Para a delegada Anne Karine Trevisan, titular da Delegacia de Proteção à Criança e ao Adolescente (DPCA) e idealizadora do evento, o summit representa um marco de colaboração institucional e aprimoramento técnico. “A investigação criminal tecnológica não é mais uma escolha, mas uma exigência ética e legal para desmantelar redes criminosas que exploram inúmeras vítimas. Precisamos de diálogo e cooperação para compreender as limitações operacionais, aprimorar a coleta de provas digitais e transformar conhecimento em ação”, defendeu.
Integração e cidadania no enfrentamento ao cibercrime
O secretário de Estado de Justiça e Segurança Pública, Antônio Carlos Videira, destacou que o sucesso do evento depende do engajamento conjunto de todas as instituições. “O enfrentamento a essa realidade exige investimento, mas também integração entre as instituições e o compromisso com a capacitação contínua. Esse debate vai além das funções policiais; ele nos interpela como cidadãos e como pais. Precisamos de respostas à altura da gravidade desses crimes”, afirmou Videira.
O evento segue até o fim da semana com painéis temáticos, oficinas práticas e palestras técnicas, abordando temas como segurança digital, preservação de dados, proteção de menores, rastreabilidade e cooperação internacional.

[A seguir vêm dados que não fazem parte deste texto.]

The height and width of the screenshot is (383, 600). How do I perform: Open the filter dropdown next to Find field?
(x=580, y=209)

“Eventos como este representam a construção de uma cultura investigativa baseada em ciência, em integração e em responsabilidade com o cidadão. O Governo do Estado tem feito a sua parte, investindo, estruturando e, acima de tudo, escutando quem está na linha de frente. A nossa missão é garantir que a tecnologia não seja um obstáculo, mas um instrumento poderoso a favor da Justiça e da proteção da sociedade sul-mato-grossense”, finalizou Barbosinha.